### Exercise objective
The result should be the lines from the one holding "You are a GUI" to the end of the records below, repeated exactly. No pictures.

### Available records
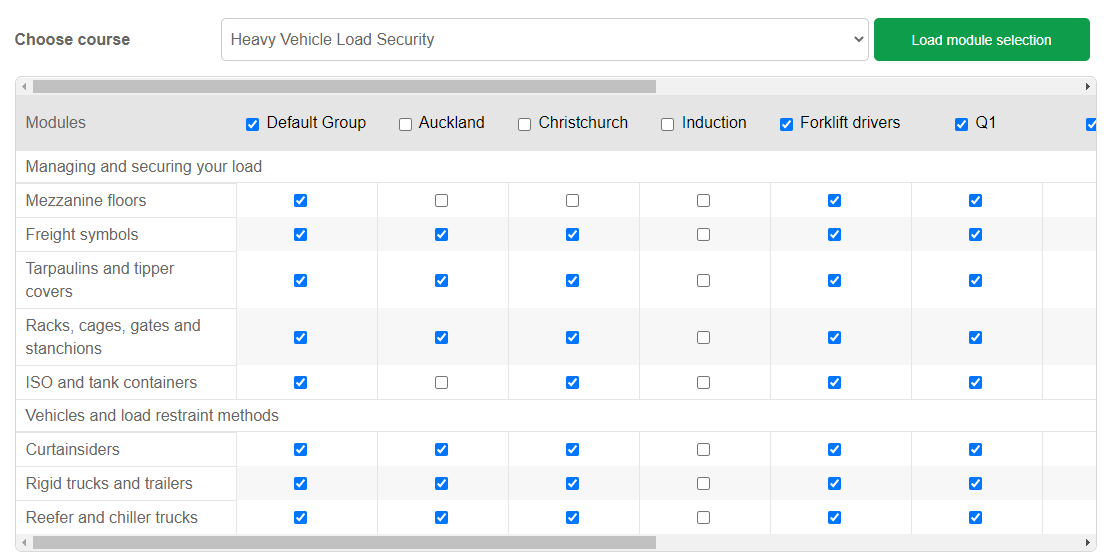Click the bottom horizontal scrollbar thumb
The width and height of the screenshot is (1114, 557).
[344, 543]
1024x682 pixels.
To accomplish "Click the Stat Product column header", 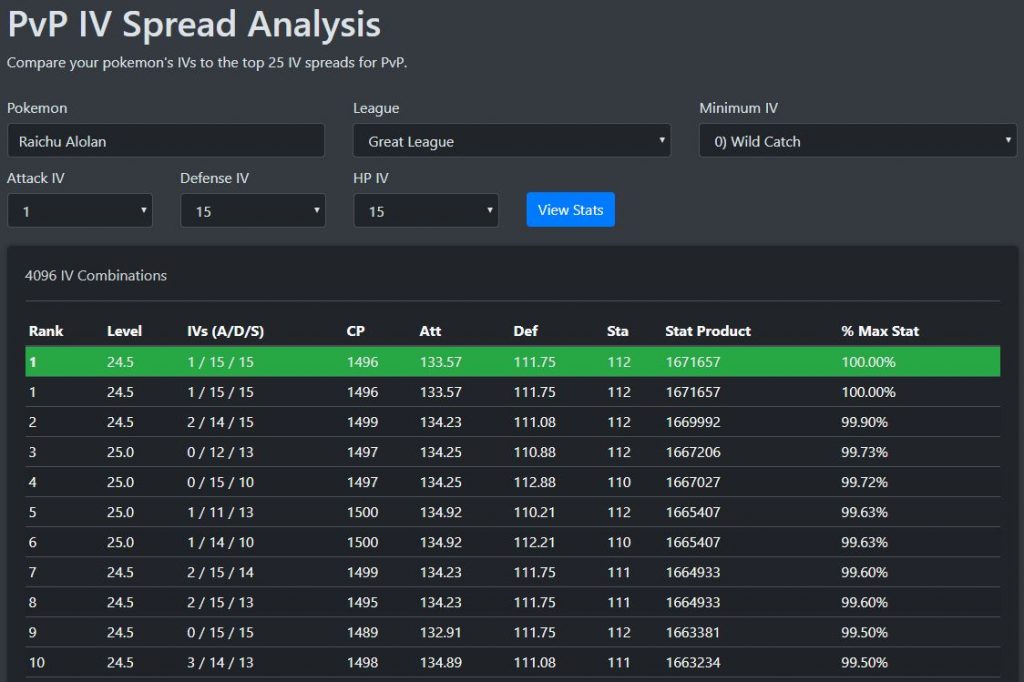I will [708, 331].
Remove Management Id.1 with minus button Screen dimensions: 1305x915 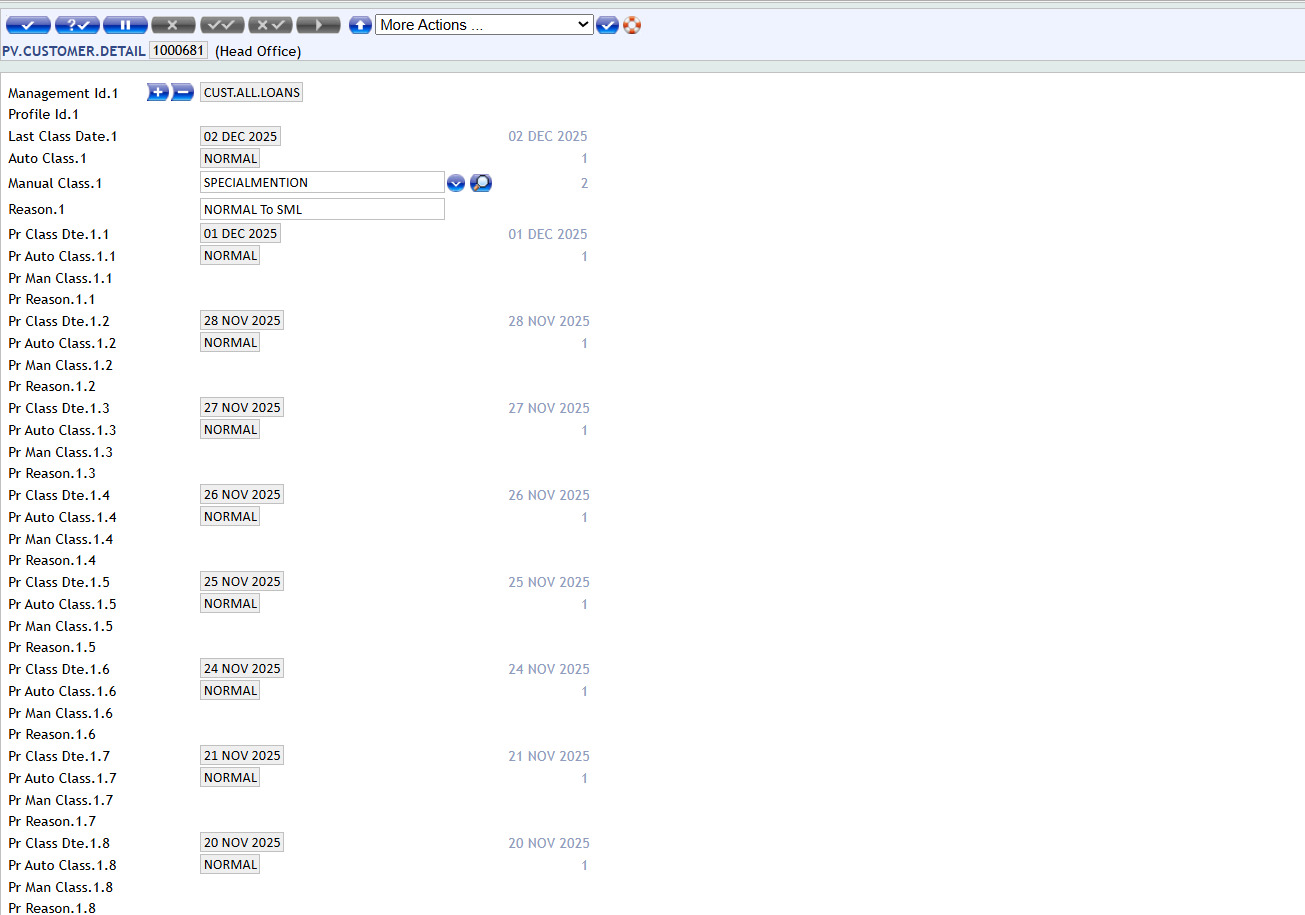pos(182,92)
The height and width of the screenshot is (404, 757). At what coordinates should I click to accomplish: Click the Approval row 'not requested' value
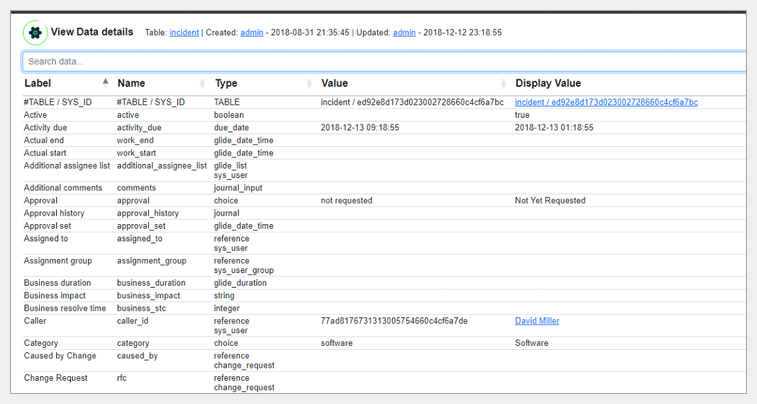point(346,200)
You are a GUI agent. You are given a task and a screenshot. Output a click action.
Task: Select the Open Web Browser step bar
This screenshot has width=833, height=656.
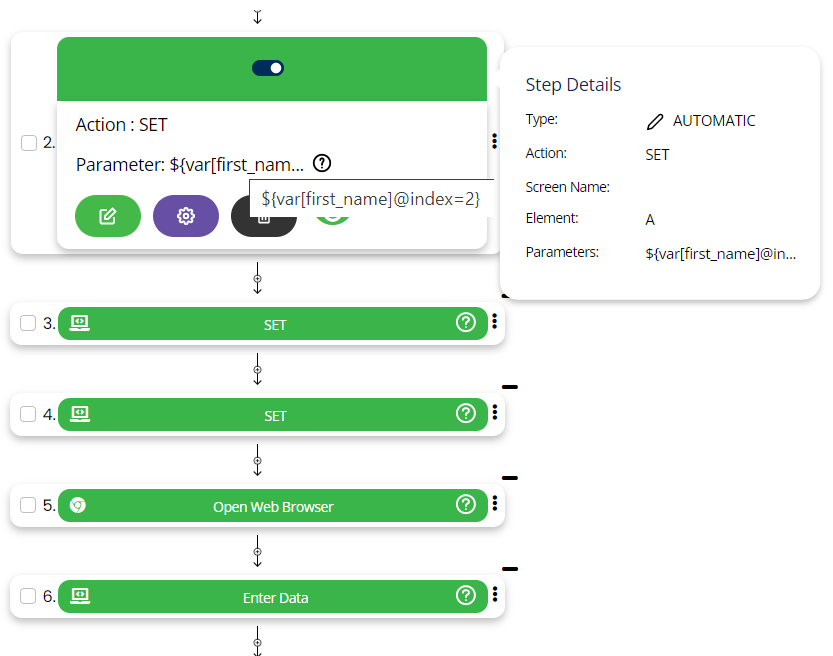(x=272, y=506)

### Finished task
You are a GUI agent. You are given a task and a screenshot. Output a click action.
Task: Select the Open Web Browser step bar
This screenshot has width=833, height=656.
(x=272, y=506)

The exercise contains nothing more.